=== Section Start ===

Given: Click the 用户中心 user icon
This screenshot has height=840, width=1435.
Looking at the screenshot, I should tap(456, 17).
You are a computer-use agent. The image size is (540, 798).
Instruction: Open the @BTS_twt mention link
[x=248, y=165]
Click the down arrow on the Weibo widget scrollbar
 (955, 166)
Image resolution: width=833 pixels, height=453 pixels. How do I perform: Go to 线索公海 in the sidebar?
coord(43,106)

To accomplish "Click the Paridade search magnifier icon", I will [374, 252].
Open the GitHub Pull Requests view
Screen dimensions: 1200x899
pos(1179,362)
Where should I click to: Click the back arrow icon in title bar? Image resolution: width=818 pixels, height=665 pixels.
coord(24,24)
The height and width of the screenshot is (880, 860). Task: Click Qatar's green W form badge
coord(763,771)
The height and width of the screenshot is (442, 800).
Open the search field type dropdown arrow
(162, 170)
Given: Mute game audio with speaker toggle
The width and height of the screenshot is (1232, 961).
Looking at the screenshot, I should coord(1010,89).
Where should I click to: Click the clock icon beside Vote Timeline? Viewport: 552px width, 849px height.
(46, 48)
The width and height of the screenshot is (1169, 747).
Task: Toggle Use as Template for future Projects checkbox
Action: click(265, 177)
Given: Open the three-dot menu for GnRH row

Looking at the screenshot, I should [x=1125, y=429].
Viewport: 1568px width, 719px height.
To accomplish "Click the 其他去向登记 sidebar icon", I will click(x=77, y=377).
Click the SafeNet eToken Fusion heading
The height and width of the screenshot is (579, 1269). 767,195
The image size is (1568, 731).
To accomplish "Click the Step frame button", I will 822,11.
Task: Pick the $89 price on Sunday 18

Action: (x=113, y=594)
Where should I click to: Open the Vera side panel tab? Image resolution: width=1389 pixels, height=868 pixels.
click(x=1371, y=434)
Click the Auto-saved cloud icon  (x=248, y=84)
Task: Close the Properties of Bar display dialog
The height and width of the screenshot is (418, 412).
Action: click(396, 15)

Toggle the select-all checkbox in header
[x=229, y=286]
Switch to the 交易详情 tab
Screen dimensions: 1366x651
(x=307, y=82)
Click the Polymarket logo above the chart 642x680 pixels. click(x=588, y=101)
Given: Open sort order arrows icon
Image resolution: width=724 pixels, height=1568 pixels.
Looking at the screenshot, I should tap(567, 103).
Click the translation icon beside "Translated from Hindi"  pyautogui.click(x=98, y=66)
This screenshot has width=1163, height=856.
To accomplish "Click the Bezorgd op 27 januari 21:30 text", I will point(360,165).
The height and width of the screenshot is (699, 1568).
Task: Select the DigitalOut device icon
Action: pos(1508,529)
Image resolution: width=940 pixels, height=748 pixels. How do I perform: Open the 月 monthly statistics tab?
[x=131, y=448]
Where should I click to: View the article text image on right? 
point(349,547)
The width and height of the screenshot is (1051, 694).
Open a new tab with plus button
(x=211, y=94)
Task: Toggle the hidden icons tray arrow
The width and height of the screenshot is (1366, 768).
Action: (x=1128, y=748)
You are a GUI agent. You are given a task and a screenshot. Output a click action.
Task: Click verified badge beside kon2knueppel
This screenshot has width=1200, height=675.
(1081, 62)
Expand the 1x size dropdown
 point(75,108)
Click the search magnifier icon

=== Section End ===

What to work on: Retype all of the material, keeping each line exact.

Result:
Given: Click the 用户中心 user icon
This screenshot has height=840, width=1435.
Looking at the screenshot, I should tap(456, 17).
You are a computer-use agent. The image size is (540, 798).
Instruction: Open the @BTS_twt mention link
[x=248, y=165]
Click the down arrow on the Weibo widget scrollbar
 (955, 166)
Image resolution: width=833 pixels, height=453 pixels. How do I perform: Go to 线索公海 in the sidebar?
coord(43,106)

To accomplish "Click the Paridade search magnifier icon", I will [374, 252].
Open the GitHub Pull Requests view
Screen dimensions: 1200x899
pos(1179,362)
Where should I click to: Click the back arrow icon in title bar? Image resolution: width=818 pixels, height=665 pixels.
coord(24,24)
The height and width of the screenshot is (880, 860). Task: Click Qatar's green W form badge
coord(763,771)
The height and width of the screenshot is (442, 800).
Open the search field type dropdown arrow
(162, 170)
Given: Mute game audio with speaker toggle
The width and height of the screenshot is (1232, 961).
Looking at the screenshot, I should coord(1010,89).
Where should I click to: Click the clock icon beside Vote Timeline? Viewport: 552px width, 849px height.
(46, 48)
The width and height of the screenshot is (1169, 747).
Task: Toggle Use as Template for future Projects checkbox
Action: click(265, 177)
Given: Open the three-dot menu for GnRH row

Looking at the screenshot, I should [x=1125, y=429].
Viewport: 1568px width, 719px height.
To accomplish "Click the 其他去向登记 sidebar icon", I will click(x=77, y=377).
Click the SafeNet eToken Fusion heading
The height and width of the screenshot is (579, 1269). 767,195
The image size is (1568, 731).
To accomplish "Click the Step frame button", I will 822,11.
Task: Pick the $89 price on Sunday 18

Action: (x=113, y=594)
Where should I click to: Open the Vera side panel tab? Image resolution: width=1389 pixels, height=868 pixels.
click(x=1371, y=434)
Click the Auto-saved cloud icon  (x=248, y=84)
Task: Close the Properties of Bar display dialog
The height and width of the screenshot is (418, 412).
Action: click(396, 15)

Toggle the select-all checkbox in header
[x=229, y=286]
Switch to the 交易详情 tab
Screen dimensions: 1366x651
(x=307, y=82)
Click the Polymarket logo above the chart 642x680 pixels. click(x=588, y=101)
Given: Open sort order arrows icon
Image resolution: width=724 pixels, height=1568 pixels.
Looking at the screenshot, I should tap(567, 103).
Click the translation icon beside "Translated from Hindi"  pyautogui.click(x=98, y=66)
This screenshot has width=1163, height=856.
To accomplish "Click the Bezorgd op 27 januari 21:30 text", I will point(360,165).
The height and width of the screenshot is (699, 1568).
Task: Select the DigitalOut device icon
Action: pos(1508,529)
Image resolution: width=940 pixels, height=748 pixels. How do I perform: Open the 月 monthly statistics tab?
[x=131, y=448]
Where should I click to: View the article text image on right? 
point(349,547)
The width and height of the screenshot is (1051, 694).
Open a new tab with plus button
(x=211, y=94)
Task: Toggle the hidden icons tray arrow
The width and height of the screenshot is (1366, 768).
Action: (x=1128, y=748)
You are a GUI agent. You are given a task and a screenshot. Output a click action.
Task: Click verified badge beside kon2knueppel
This screenshot has width=1200, height=675.
(1081, 62)
Expand the 1x size dropdown
 point(75,108)
Click the search magnifier icon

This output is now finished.